When advising a large company, we often encounter a scenario in which a range of small to large applications, written by employees for various purposes, has been developed. Commonly these tools are spreadsheets stored in Microsoft Excel with a portion of business logic or databases created in Microsoft Access. Those applications accumulate a significant amount of knowledge and information that is essential for the business. The apparent ease with which such applications facilitate the work of the business units ("Let me just do this in Excel") ensures a rapid spread of these applications as "undercover projects" and thus presents the company with a broad set of challenges.

The challenge

On the part of the business units, business-critical data and information are handled in an uncontrolled manner and this goes unnoticed by the company's IT department. This entails risks, not only in terms of data protection and the availability of the applications, but also in terms of non-compliance. Both may have serious consequences for the company. In addition, the business unit staff spend a considerable amount of their time maintaining these applications instead of concentrating on their actual duties.
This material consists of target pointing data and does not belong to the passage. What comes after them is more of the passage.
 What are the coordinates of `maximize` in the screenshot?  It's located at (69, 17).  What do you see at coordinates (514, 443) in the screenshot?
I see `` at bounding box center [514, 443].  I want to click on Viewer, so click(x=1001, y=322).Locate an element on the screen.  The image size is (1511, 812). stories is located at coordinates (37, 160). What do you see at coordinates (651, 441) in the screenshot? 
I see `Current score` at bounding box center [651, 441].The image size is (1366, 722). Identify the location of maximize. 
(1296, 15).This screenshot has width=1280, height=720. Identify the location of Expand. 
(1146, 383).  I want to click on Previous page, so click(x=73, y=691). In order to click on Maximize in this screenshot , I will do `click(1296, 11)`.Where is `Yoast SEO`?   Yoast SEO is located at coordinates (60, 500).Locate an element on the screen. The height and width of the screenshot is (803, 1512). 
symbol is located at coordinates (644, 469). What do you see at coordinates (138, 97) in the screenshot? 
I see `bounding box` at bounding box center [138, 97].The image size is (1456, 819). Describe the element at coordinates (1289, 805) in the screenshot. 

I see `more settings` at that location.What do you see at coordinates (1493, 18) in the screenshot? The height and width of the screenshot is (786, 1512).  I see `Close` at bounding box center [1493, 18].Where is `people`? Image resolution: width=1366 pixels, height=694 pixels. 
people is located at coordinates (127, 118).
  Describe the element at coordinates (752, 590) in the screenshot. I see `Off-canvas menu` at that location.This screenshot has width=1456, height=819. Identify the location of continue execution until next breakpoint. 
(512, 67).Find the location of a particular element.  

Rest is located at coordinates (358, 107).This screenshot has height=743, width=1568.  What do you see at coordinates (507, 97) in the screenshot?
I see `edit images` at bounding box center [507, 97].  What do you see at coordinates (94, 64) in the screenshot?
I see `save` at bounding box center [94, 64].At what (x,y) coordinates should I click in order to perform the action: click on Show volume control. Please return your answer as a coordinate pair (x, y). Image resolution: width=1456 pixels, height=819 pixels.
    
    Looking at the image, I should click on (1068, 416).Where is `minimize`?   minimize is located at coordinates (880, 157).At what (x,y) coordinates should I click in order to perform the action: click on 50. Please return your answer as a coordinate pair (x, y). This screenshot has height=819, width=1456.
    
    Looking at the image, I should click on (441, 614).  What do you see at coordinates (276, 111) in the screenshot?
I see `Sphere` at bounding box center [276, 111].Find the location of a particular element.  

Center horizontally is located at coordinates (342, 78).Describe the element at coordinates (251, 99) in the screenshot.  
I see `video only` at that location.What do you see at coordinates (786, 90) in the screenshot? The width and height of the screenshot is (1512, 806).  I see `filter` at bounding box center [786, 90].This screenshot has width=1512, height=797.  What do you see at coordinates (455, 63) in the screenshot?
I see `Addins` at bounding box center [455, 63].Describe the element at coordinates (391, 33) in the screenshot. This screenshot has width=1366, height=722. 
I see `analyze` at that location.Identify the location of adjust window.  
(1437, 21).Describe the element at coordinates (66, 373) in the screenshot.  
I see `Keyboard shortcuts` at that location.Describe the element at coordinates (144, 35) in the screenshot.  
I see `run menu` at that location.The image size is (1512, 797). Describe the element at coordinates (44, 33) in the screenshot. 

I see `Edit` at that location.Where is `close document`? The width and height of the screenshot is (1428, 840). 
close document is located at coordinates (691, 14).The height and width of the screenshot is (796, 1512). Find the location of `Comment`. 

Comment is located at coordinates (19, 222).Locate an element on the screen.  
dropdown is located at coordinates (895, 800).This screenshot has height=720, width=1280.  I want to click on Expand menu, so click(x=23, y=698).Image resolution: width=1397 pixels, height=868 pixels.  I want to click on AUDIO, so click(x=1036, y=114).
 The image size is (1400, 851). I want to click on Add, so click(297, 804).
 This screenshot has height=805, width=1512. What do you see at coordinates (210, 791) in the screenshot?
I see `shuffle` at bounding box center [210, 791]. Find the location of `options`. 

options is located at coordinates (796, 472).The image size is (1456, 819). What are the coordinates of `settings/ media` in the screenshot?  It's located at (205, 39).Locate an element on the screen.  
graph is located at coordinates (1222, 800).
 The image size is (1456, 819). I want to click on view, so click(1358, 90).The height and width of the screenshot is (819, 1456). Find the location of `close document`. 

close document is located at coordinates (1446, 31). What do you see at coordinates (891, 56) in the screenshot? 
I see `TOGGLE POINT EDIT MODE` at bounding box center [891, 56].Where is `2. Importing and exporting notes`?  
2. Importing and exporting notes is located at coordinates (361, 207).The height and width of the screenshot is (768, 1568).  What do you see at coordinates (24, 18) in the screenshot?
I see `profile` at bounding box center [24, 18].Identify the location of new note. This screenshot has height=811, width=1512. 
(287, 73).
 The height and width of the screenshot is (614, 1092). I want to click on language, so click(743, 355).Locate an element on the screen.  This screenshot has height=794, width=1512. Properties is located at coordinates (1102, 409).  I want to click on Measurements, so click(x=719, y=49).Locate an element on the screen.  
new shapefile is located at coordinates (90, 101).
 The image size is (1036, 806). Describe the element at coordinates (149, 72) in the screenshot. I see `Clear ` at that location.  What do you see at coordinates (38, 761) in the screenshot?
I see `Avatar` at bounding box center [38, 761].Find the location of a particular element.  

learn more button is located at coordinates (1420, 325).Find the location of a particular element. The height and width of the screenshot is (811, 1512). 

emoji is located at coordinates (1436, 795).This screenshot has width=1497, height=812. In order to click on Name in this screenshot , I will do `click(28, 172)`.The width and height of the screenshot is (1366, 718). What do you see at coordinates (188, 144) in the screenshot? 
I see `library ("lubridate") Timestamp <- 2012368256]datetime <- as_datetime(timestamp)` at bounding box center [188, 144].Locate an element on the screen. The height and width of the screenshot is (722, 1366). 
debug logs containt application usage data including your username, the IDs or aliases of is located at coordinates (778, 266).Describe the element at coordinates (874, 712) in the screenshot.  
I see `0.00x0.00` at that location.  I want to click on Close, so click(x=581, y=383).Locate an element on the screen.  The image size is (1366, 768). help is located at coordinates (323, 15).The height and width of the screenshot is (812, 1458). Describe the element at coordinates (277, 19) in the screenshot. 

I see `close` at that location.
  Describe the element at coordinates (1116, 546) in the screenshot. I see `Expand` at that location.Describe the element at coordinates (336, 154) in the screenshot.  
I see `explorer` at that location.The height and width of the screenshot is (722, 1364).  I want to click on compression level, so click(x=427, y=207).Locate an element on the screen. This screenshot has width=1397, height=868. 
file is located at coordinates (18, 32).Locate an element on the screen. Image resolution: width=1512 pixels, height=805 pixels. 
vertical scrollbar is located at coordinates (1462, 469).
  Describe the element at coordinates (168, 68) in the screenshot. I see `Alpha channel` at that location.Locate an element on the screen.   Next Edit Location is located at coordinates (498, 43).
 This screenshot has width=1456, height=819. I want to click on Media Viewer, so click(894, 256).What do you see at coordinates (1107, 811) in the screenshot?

On the part of the company's IT departments, however, there is a need to curb this "uncontrolled growth". To ensure that this can be done efficiently, in the eyes of both the employees and the company, it is important to ensure a standardized application landscape. This allows for new applications to be developed quickly and for existing applications to be maintained cheaply.

A bottom-up architecture approach

A popular choice is to first develop a common framework. By decree, this is then used as a foundation for all applications created henceforth. However, creating a framework is usually expensive and time-consuming without creating direct added value for the company's business. In addition, there is a high risk that the framework does not meet the actual requirements when the applications are eventually developed.

When facing such challenges, we usually guide our customers in a different direction: Instead of creating a framework upfront, we simply create the first of the new applications. This application not only delivers added value to the business right from the first release, but acts as a nucleus for upcoming projects too! We call this first application the “incubator application”.

The development of the second application starts with generalizing components from the incubator into an “architectural construction kit”. This includes the application skeleton with a basic UI layout, navigation structure and authentication and authorization capabilities.

Schematic display of the approach

As the family of applications built using our construction kit grows, so does the construction kit. While more and more components are shared between applications, it is important to provide the re-usable artefacts in an appropriate and easily accessible form, together with comprehensive documentation. This approach enables effective and efficient development, since the developers do not have to complete recurring standard tasks repeatedly with each project. On the other hand, it increases the quality of the software in the long run, since defects that have been fixed in the construction kit remove the issue from all affected applications.

Money for nothin’ and change for free?

Although this approach is certainly cost-effective, it does not come for free. Both the construction kit and the developers’ mindset need active maintenance. Otherwise, the once flexible construction kit will become stale and turn into yet another framework rather quickly.

Usually, the construction kit maintenance will be carried out as part of the ongoing application development. But as the number of applications and developers grows, it is essential to have an experienced developer acting as what we like to call a “free electron”. This developer should have both the time and the budget to enable communication and know-how transfer between project teams. This ensures that synergies between the projects are reliably recognized and utilized, and that differences in the know-how of developers can be balanced by suitable measures. A question we usually get in this context is: who is going to pay for the free electron? In our experience it is important to fund this role in a way that does not strain the projects' budgets. This mitigates the risk of projects missing out on using the construction kit due to financial concerns. It also ensures that maintenance of the construction kit is not being rationalized away due to being seen as just a cost factor with no added value.

Conclusion

Using a bottom-up architecture approach has many advantages over a top-down one. Apart from delivering additional value to the business right from the beginning, it comes with a high return on investment: projects will get started faster with fewer problems. Due to a common set of components and common standards, developers will gain speed more quickly. Re-use becomes a reality and not a nightmare. Try it for yourself: If you start to think about developing a framework, start with a real application instead – your framework will emerge over time when needed!